**Listed entries:**

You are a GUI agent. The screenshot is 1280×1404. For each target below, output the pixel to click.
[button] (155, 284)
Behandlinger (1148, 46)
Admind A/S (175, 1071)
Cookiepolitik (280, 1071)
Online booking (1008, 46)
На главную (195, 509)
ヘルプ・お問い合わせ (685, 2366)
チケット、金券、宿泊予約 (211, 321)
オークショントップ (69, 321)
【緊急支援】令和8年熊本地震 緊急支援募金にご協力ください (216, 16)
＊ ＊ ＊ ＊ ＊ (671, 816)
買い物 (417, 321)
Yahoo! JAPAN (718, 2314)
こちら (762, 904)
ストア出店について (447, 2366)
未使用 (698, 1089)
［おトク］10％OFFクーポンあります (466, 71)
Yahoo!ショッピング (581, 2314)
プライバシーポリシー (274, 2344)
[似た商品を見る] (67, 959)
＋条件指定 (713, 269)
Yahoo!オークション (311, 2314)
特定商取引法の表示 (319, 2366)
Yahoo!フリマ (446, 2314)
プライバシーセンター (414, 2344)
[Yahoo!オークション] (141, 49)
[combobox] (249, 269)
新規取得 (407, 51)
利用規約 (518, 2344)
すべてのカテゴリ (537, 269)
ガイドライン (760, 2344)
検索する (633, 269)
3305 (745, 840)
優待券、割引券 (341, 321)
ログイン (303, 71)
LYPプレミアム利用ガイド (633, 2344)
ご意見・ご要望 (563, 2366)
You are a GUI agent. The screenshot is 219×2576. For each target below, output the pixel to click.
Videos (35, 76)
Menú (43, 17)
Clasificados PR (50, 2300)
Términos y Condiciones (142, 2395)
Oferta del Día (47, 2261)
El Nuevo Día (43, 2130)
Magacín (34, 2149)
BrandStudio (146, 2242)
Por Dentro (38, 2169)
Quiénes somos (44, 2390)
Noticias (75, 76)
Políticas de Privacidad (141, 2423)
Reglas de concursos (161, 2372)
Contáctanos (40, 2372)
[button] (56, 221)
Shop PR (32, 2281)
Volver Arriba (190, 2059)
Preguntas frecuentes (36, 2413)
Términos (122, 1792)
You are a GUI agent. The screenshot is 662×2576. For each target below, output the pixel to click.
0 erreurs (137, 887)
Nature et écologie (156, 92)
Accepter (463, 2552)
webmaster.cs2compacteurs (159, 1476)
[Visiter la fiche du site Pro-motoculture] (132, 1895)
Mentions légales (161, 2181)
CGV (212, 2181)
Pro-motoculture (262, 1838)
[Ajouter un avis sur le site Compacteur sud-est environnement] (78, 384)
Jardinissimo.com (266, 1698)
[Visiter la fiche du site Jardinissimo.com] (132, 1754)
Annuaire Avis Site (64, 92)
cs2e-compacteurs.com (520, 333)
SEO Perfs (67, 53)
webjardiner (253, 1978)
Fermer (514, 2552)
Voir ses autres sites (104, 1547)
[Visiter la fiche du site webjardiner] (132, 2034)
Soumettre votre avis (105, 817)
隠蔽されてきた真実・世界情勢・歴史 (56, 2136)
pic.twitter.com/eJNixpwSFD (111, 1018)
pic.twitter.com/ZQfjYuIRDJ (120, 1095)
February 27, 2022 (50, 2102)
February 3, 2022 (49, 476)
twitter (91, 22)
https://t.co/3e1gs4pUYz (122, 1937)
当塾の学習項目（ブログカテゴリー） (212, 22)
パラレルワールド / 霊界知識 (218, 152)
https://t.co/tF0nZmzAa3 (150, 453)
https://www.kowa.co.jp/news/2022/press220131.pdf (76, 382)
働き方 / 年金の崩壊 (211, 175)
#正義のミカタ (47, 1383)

**Your assignment:**
When you reach the end of the data, retype all of it exactly.

**Solution for this task:**
You are a GUI agent. The screenshot is 1280×1404. For each target below, output the pixel to click.
[button] (155, 284)
Behandlinger (1148, 46)
Admind A/S (175, 1071)
Cookiepolitik (280, 1071)
Online booking (1008, 46)
На главную (195, 509)
ヘルプ・お問い合わせ (685, 2366)
チケット、金券、宿泊予約 (211, 321)
オークショントップ (69, 321)
【緊急支援】令和8年熊本地震 緊急支援募金にご協力ください (216, 16)
＊ ＊ ＊ ＊ ＊ (671, 816)
買い物 (417, 321)
Yahoo! JAPAN (718, 2314)
こちら (762, 904)
ストア出店について (447, 2366)
未使用 (698, 1089)
［おトク］10％OFFクーポンあります (466, 71)
Yahoo!ショッピング (581, 2314)
プライバシーポリシー (274, 2344)
[似た商品を見る] (67, 959)
＋条件指定 (713, 269)
Yahoo!オークション (311, 2314)
特定商取引法の表示 (319, 2366)
Yahoo!フリマ (446, 2314)
プライバシーセンター (414, 2344)
[Yahoo!オークション] (141, 49)
[combobox] (249, 269)
新規取得 (407, 51)
利用規約 (518, 2344)
すべてのカテゴリ (537, 269)
ガイドライン (760, 2344)
検索する (633, 269)
3305 (745, 840)
優待券、割引券 (341, 321)
ログイン (303, 71)
LYPプレミアム利用ガイド (633, 2344)
ご意見・ご要望 (563, 2366)
You are a GUI agent. The screenshot is 219×2576. For each target below, output the pixel to click.
Videos (35, 76)
Menú (43, 17)
Clasificados PR (50, 2300)
Términos y Condiciones (142, 2395)
Oferta del Día (47, 2261)
El Nuevo Día (43, 2130)
Magacín (34, 2149)
BrandStudio (146, 2242)
Por Dentro (38, 2169)
Quiénes somos (44, 2390)
Noticias (75, 76)
Políticas de Privacidad (141, 2423)
Reglas de concursos (161, 2372)
Contáctanos (40, 2372)
[button] (56, 221)
Shop PR (32, 2281)
Volver Arriba (190, 2059)
Preguntas frecuentes (36, 2413)
Términos (122, 1792)
You are a GUI agent. The screenshot is 662×2576. For each target below, output the pixel to click.
0 erreurs (137, 887)
Nature et écologie (156, 92)
Accepter (463, 2552)
webmaster.cs2compacteurs (159, 1476)
[Visiter la fiche du site Pro-motoculture] (132, 1895)
Mentions légales (161, 2181)
CGV (212, 2181)
Pro-motoculture (262, 1838)
[Ajouter un avis sur le site Compacteur sud-est environnement] (78, 384)
Jardinissimo.com (266, 1698)
[Visiter la fiche du site Jardinissimo.com] (132, 1754)
Annuaire Avis Site (64, 92)
cs2e-compacteurs.com (520, 333)
SEO Perfs (67, 53)
webjardiner (253, 1978)
Fermer (514, 2552)
Voir ses autres sites (104, 1547)
[Visiter la fiche du site webjardiner] (132, 2034)
Soumettre votre avis (105, 817)
隠蔽されてきた真実・世界情勢・歴史 (56, 2136)
pic.twitter.com/eJNixpwSFD (111, 1018)
pic.twitter.com/ZQfjYuIRDJ (120, 1095)
February 27, 2022 (50, 2102)
February 3, 2022 (49, 476)
twitter (91, 22)
https://t.co/3e1gs4pUYz (122, 1937)
当塾の学習項目（ブログカテゴリー） (212, 22)
パラレルワールド / 霊界知識 (218, 152)
https://t.co/tF0nZmzAa3 (150, 453)
https://www.kowa.co.jp/news/2022/press220131.pdf (76, 382)
働き方 / 年金の崩壊 (211, 175)
#正義のミカタ (47, 1383)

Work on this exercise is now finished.